Do you want to hear all about his ex-girlfriend or wife and all of his past relationships on a first date? No? Don’t assume he wants to hear about them either. Don’t refer to your former boyfriend or ex-husband by name or share your health history. There is such a thing as too much information. They want to get to know you, not your ex.
Being on time shows you respect his time. Plan for extra drive time if you’re getting somewhere during rush hour traffic. If you do run late for some reason, tell them right away. Basic courtesy can go a long way in showing the nature of your character, and being on time can be a key part of that, especially when it comes to a first impression.
It creates the space for the masculine energy to show up. Granted, depending on your area, this may not be the norm, but don’t be opposed to allowing him to plan and pay the first time out. If your date is successful, you’ll have future opportunities to reciprocate.
Share your passions and what makes you happy. Perhaps it’s painting, golf, or writing, as examples. Discussing the things that bring you joy can really show him who you are and what’s important to you. Not only will it help him to get to know you better, but you can see if you have common interests and even give you ideas for future dates.
Be the present that you are and let someone slowly unwrap that to the gift inside.
You can absolutely reveal something about yourself but make sure it’s something non-medical. When you do this, he thinks, “Wow, she trusts me. I’d like to know more.” It also gives him a little insight into who you really are and what is important to you. Finding common ground and mutual interests early on can save you time and heartache later if you find you really don’t have anything to talk about or do together.
Ask him about his passions and pastimes. It shows you’re interested and allows you to get to know a bit about him. The first date isn’t the time to find out someone’s life story, but you should know enough by the time you leave to recognize if he’s someone you want to learn more about and see again. Otherwise, you’ll be wasting your time.
Put your phone on silent and in your purse – not on the table. Giving him your undivided attention makes him feel important – it goes back to the idea of common courtesy. You should expect the same from him as well.
Have fun, laugh, and smile. It shows the playful side of you and allows you to relax and show your true self. Dating should be fun, not a chore, and if it feels like it is, you’re with the wrong person.
It may sound silly, but he wants to know that he pleased you, and it opens the door to bringing out his confident side and opening up his personality a bit.

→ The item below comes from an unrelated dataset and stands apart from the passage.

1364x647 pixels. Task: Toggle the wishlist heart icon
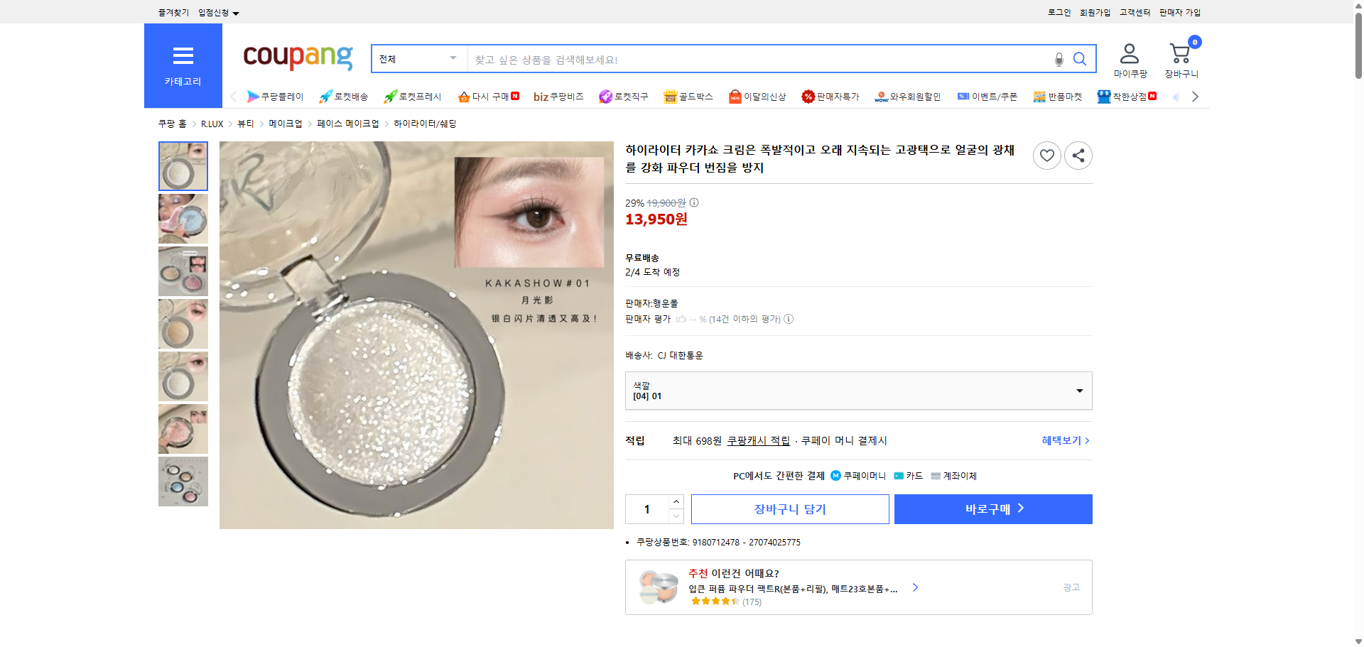(x=1046, y=155)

It is appropriate to express appreciation for him for planning the date and treating you to dinner. Every man craves recognition for the effort he’s made, and hopefully, he set up something fun for you to experience together. Seeing the effort that he put into the date will show you how he will treat you moving forward, and you should expect the same courtesy from him when you make future plans.
A man follows up because of how the woman makes him feel. While not fair, instant judgments are being made. Information is being extracted from your gestures and comments. When you turn up the softer side of you for your date, it’s your femininity, and all that entails that stirs him to pursue you. You’re well on your way to getting a second date!

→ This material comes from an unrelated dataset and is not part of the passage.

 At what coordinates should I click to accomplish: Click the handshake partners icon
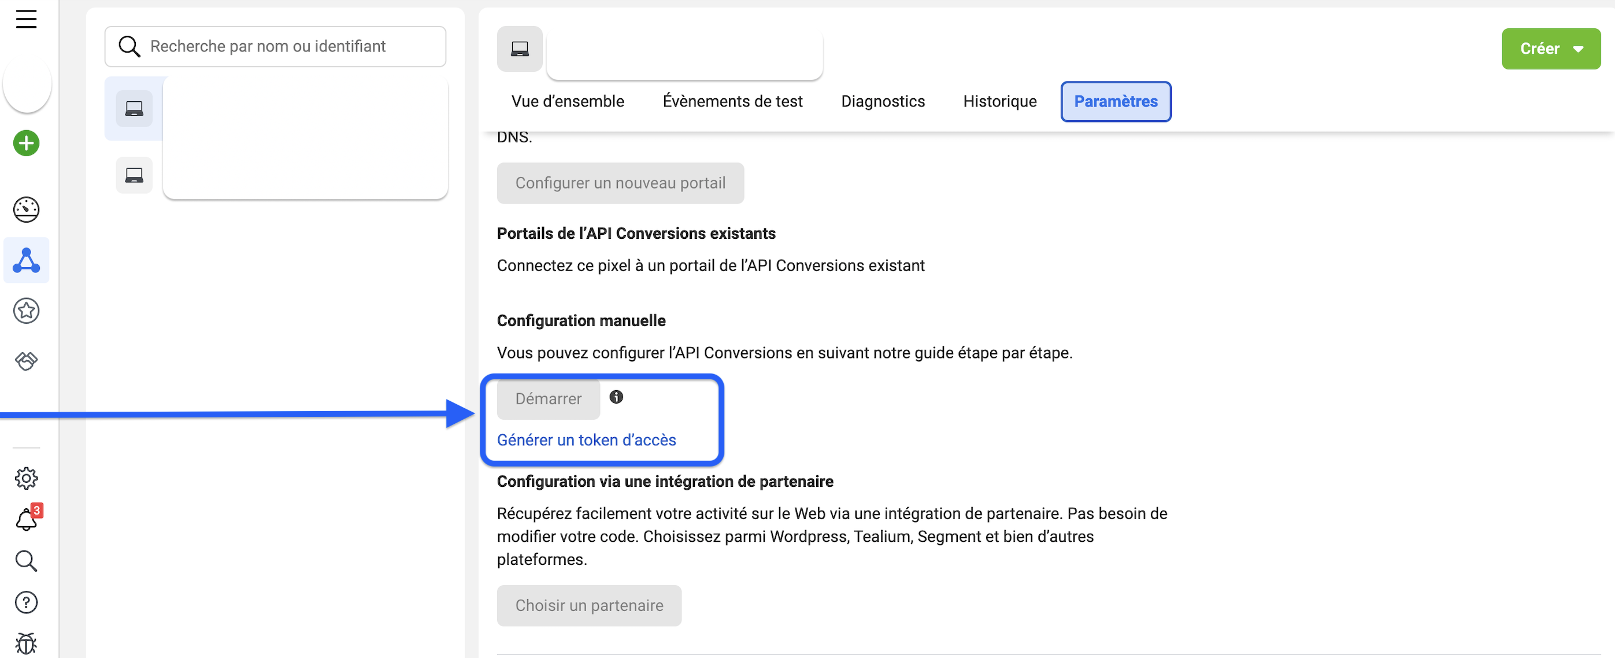26,361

But if you do not get a second date, don’t beat yourself up. This is the first time you’ve met this person, and it’s not always easy to read another person you don’t really know. He may seem like he had a great time, but in reality, he gets home and decides he doesn’t want a relationship. Or he could be dating other people. You just never know what someone else is thinking or what they have going on in their life, so do yourself a favor and extend yourself kindness if he doesn’t call or text.